(ASSIGNMENT):
When you reach the line with "The height and width of the screenshot is (622, 1126)." in the data below, begin printing lines exactly, and stop once the line with "You are a computer-use agent. Viewport: 715px" has been printed.
*** Opening of DATA FOR PROCESSING ***
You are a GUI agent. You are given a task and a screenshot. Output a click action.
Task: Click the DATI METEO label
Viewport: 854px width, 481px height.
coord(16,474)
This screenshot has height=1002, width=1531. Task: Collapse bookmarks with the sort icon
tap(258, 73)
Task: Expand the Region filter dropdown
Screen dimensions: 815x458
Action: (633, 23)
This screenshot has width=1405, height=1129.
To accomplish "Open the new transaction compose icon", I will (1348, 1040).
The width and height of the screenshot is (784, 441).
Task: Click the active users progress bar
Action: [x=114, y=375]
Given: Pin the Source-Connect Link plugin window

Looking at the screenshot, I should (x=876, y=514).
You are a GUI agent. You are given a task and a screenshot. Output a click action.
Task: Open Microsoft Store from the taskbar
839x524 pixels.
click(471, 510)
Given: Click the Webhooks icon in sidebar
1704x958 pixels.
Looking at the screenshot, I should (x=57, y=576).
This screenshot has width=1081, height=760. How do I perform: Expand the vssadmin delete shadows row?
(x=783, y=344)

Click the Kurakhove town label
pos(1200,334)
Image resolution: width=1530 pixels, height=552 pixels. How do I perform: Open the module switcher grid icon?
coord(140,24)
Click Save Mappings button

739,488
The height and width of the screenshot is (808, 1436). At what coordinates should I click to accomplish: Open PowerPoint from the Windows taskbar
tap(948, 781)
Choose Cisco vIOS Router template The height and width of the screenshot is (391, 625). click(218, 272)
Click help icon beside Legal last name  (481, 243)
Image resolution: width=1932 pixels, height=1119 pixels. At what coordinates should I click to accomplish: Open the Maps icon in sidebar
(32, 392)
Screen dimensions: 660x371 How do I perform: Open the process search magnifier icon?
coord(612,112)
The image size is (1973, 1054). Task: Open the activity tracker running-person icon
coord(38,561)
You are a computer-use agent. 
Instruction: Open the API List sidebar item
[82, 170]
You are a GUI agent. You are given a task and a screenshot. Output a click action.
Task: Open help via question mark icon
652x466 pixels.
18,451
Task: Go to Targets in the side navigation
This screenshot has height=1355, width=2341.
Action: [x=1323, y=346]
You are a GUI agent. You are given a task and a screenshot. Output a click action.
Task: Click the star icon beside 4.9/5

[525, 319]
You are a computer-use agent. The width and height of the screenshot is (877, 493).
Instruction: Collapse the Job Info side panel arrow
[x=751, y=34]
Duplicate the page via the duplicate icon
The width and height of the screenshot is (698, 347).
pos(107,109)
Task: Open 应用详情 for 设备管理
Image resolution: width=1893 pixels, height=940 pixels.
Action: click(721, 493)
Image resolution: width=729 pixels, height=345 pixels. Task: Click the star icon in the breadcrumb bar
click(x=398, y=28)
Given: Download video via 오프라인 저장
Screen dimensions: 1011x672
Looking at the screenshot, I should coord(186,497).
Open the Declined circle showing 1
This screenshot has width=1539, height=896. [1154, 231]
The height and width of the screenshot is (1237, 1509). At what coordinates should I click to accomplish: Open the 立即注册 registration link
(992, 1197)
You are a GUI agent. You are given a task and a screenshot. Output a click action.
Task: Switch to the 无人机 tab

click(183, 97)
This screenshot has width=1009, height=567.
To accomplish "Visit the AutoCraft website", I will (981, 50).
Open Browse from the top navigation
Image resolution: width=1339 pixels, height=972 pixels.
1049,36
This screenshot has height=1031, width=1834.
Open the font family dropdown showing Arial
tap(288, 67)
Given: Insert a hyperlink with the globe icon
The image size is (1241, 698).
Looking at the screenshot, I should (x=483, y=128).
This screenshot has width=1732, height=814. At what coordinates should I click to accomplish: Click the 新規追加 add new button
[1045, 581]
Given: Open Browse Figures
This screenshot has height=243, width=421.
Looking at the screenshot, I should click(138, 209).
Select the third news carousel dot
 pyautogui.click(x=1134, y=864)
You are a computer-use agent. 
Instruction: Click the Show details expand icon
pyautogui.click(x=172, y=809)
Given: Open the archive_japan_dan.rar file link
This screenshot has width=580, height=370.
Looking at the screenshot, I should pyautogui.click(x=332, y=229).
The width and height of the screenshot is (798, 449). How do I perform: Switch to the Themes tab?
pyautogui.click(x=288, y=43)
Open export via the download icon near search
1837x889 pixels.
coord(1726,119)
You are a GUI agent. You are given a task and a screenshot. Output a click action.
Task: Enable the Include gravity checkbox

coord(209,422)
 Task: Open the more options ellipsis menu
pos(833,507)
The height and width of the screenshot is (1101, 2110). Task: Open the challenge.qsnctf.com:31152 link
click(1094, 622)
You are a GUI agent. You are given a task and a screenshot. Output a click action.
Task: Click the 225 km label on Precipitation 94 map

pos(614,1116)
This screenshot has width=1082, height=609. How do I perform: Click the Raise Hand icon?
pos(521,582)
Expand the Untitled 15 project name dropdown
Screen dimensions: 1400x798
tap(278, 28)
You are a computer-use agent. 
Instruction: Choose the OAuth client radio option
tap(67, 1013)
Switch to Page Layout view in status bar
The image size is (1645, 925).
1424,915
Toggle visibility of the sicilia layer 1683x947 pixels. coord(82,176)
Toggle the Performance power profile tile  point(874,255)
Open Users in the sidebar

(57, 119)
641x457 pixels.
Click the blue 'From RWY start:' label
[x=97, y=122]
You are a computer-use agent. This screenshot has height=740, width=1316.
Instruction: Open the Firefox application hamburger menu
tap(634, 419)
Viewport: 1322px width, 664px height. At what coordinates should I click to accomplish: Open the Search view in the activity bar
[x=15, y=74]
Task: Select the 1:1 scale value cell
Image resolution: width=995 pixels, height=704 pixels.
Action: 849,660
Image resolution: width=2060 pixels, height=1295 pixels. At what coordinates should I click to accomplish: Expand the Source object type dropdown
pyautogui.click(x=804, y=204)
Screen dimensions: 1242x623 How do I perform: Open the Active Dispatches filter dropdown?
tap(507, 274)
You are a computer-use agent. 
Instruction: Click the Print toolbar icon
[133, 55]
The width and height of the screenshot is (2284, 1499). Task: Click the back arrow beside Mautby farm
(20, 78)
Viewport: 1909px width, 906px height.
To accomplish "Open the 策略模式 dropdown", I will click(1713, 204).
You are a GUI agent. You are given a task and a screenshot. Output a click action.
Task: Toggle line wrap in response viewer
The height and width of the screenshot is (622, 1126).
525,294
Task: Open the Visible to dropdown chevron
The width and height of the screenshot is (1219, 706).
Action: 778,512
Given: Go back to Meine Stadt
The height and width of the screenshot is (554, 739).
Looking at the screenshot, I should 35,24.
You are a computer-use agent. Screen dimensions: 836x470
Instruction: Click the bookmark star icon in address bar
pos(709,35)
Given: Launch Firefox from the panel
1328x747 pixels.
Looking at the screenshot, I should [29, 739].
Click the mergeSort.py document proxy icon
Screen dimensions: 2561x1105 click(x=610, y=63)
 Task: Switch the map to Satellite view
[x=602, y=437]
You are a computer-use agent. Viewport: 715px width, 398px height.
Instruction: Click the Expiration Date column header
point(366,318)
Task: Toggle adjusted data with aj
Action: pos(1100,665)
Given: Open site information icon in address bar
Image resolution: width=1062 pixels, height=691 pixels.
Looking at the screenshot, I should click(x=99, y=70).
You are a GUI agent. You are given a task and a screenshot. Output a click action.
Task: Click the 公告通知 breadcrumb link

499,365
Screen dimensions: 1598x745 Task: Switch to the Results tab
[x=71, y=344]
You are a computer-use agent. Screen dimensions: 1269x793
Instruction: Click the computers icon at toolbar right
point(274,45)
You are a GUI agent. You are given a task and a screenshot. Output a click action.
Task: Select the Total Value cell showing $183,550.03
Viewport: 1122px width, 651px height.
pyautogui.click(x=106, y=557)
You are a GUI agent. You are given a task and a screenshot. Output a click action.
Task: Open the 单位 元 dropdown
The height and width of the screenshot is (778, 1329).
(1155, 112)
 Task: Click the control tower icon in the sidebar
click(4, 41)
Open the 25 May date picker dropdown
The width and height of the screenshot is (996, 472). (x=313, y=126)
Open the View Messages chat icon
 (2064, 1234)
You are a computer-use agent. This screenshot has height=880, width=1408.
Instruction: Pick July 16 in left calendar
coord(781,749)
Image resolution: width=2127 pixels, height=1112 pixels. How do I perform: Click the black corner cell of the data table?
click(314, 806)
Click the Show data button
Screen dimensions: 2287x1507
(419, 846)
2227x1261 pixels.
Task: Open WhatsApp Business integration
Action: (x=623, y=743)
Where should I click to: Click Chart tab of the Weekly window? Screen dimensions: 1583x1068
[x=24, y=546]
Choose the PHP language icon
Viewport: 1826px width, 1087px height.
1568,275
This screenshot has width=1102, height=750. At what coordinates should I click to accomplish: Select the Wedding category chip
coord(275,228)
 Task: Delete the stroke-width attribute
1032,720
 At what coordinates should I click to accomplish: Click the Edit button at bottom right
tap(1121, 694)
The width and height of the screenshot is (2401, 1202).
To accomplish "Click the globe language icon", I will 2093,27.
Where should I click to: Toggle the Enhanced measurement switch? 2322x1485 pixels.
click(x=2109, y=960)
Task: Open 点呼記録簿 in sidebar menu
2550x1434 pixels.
*** Close of DATA FOR PROCESSING ***
(EXERCISE RESPONSE):
The height and width of the screenshot is (622, 1126).
525,294
Task: Open the Visible to dropdown chevron
The width and height of the screenshot is (1219, 706).
Action: 778,512
Given: Go back to Meine Stadt
The height and width of the screenshot is (554, 739).
Looking at the screenshot, I should 35,24.
You are a computer-use agent. Screen dimensions: 836x470
Instruction: Click the bookmark star icon in address bar
pos(709,35)
Given: Launch Firefox from the panel
1328x747 pixels.
Looking at the screenshot, I should [29, 739].
Click the mergeSort.py document proxy icon
Screen dimensions: 2561x1105 click(x=610, y=63)
 Task: Switch the map to Satellite view
[x=602, y=437]
You are a computer-use agent. Viewport: 715px width, 398px height.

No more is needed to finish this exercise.